The latest poll on the London Mayoral Election by Opinium has Sadiq Khan on track to win in the first round with an incredible 51% of first preference votes, leaving Conservative candidate Shaun Bailey trailing behind with just 29%. Of course, this should perhaps be taken with a pinch of salt given Sadiq Khan’s recent drop in approval ratings, but if the polls are right, in May Sadiq would be the first London Mayor since the creation of the office in 2000 to win in the first round, something which will no doubt embarrass former Mayor and Prime Minister Boris Johnson.
Sadiq Khan’s campaign has been, for the most part, uninteresting. Many Labour members and voters were probably hoping he’d have more achievements to point to after his extended term in office – it’s not quite enough for a Jacinda Ardern style video. However, Sadiq is widely commended as being a bridge-builder between communities, taking action on pollution, bringing in the night tube, and celebrating the diversity of the city as the first Muslim Mayor of a major Western capital.

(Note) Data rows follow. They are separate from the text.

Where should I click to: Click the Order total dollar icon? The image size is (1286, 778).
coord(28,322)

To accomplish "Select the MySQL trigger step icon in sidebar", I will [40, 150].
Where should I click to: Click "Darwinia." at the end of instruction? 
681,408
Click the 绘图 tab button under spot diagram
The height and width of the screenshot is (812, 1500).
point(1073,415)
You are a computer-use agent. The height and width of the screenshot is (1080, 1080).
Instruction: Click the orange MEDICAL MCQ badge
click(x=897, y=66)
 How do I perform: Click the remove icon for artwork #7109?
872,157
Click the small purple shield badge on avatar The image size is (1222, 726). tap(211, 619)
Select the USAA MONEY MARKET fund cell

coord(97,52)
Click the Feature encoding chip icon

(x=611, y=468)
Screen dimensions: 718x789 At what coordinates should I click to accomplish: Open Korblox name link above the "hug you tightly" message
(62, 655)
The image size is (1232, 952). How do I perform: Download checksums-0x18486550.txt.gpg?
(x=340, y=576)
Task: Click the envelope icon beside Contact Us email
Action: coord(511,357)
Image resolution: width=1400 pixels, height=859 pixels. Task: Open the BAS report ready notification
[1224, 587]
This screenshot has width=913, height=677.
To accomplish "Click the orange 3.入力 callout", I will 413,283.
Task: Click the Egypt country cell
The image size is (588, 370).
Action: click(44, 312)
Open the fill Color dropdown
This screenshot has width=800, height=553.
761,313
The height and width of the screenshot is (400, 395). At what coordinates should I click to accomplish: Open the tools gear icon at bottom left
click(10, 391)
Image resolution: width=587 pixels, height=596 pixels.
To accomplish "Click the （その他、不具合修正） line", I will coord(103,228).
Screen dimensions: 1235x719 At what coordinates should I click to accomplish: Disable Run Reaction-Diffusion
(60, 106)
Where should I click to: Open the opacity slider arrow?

Other candidates for London Mayor are struggling for push through in what is predetermined to be a two-horse race, with Opinium having Green candidate Sian Berry and Liberal Democrat Luisia Porritt neck-and-neck for third place on 7%. Both candidates cite housing and the environment as their main policy areas, and ones they believe Sadiq has been ineffective in improving, but neither is likely to get the chance to implement their own ideas.
As Sadiq verges on victory, to discover the full story behind his pending success, we need to consider main opponent Shaun Bailey’s many failures.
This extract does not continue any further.